The incidence of childhood leukaemia in Britain has increased dramatically during the last century. This increase has mainly affected the under five age group, in whom the risk increased by more than 50 per cent in the second half of the century alone.
The causes of leukaemia in children are not well understood and the reasons for the increasing incidence are unknown. This is the driving force behind the conference Childhood leukaemia: incidence, causal mechanisms and prevention which is being hosted by CHILDREN with LEUKAEMIA, Britain's leading charity devoted to the conquest of the disease.

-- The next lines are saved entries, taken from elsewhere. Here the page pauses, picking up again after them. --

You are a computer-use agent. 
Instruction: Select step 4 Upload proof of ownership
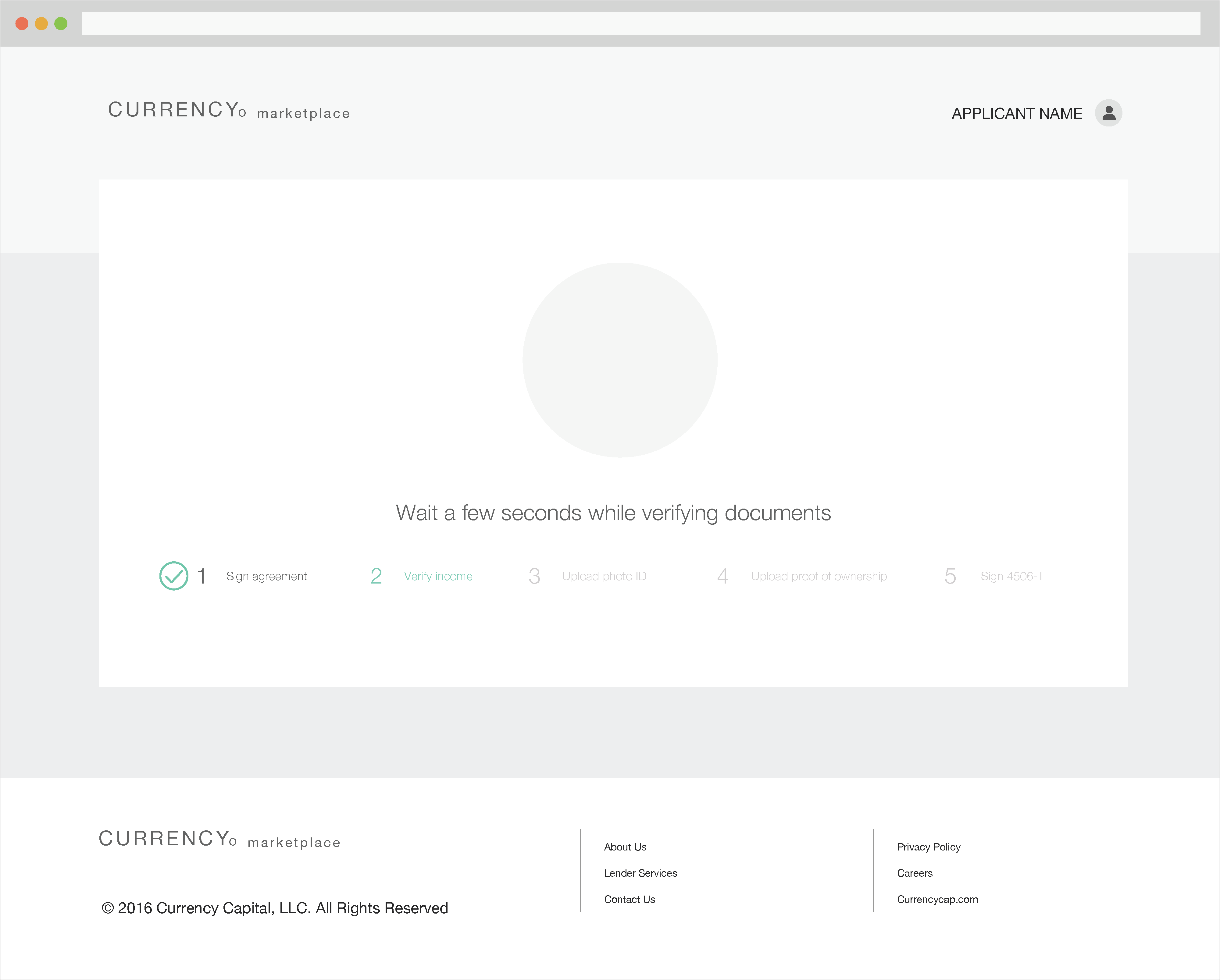[818, 576]
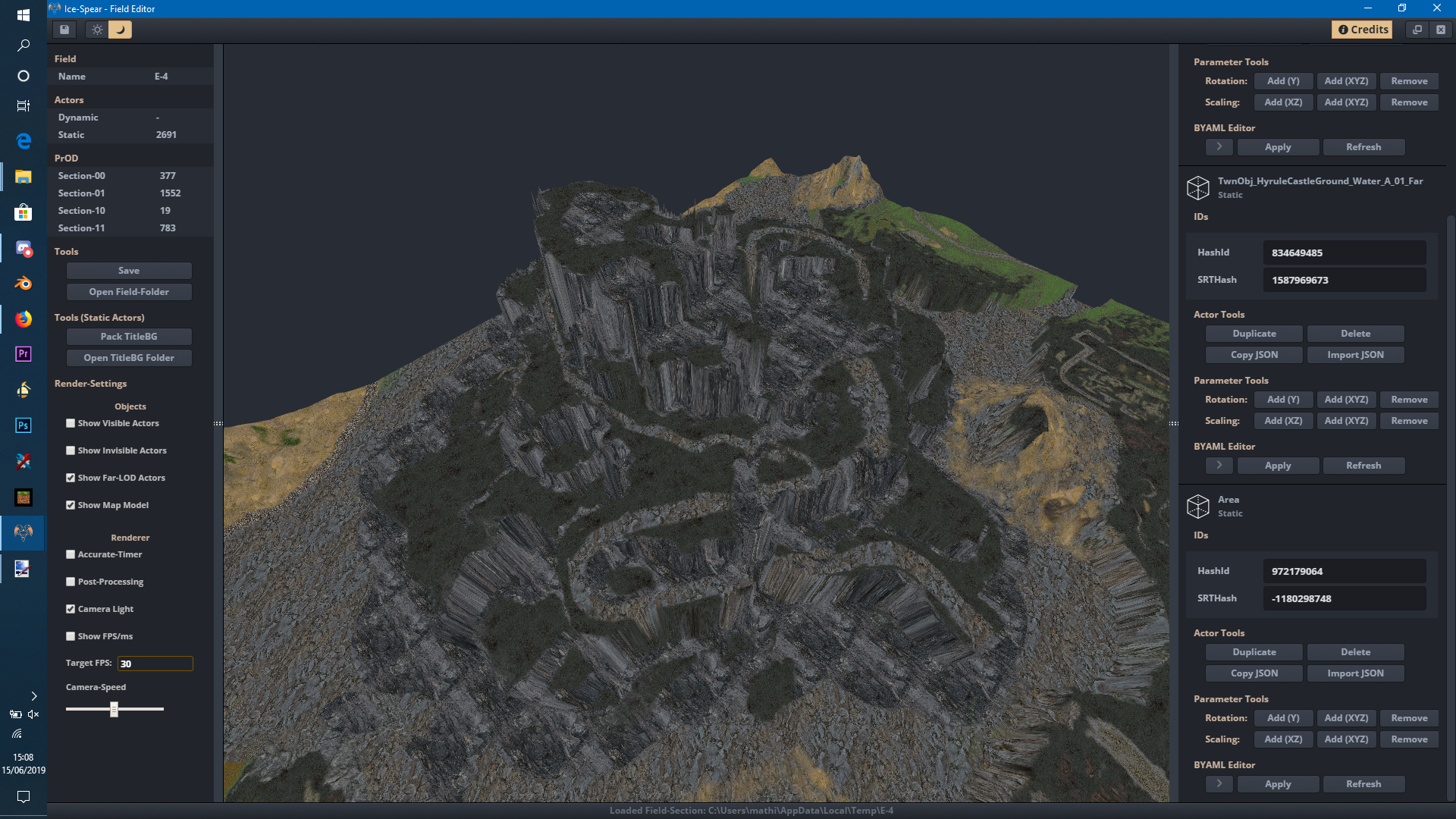Click the duplicate-windows icon beside Credits
The image size is (1456, 819).
1417,30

Environmental factors are thought to play a major role in the increasing incidence and as Alan Preece, Professor of Medical Physics at the University of Bristol, explains, the unborn child is particularly sensitive to the effects of exposure to environmental agents.
Placental transfer determines the exposure of the foetus to these agents as a result of maternal exposure.
Preece and his team at Bristol set out to determine the extent of placental transfer through a series of bio-distribution measurements and ex vivo experiments using donated human placentas.
They found reasonable correlation between the placental transfer data from different models, allowing preliminary calculations of dose to foetal organs.
Preece reports "We found that foetal organ concentrations can exceed those of the mother which may have implications due to the increased sensitivity of the foetus. The exact levels are as yet unknown but we know that childhood leukaemia is initiated in utero and this could well be a factor in the initiation. Consideration must now be given to the likely risk estimates."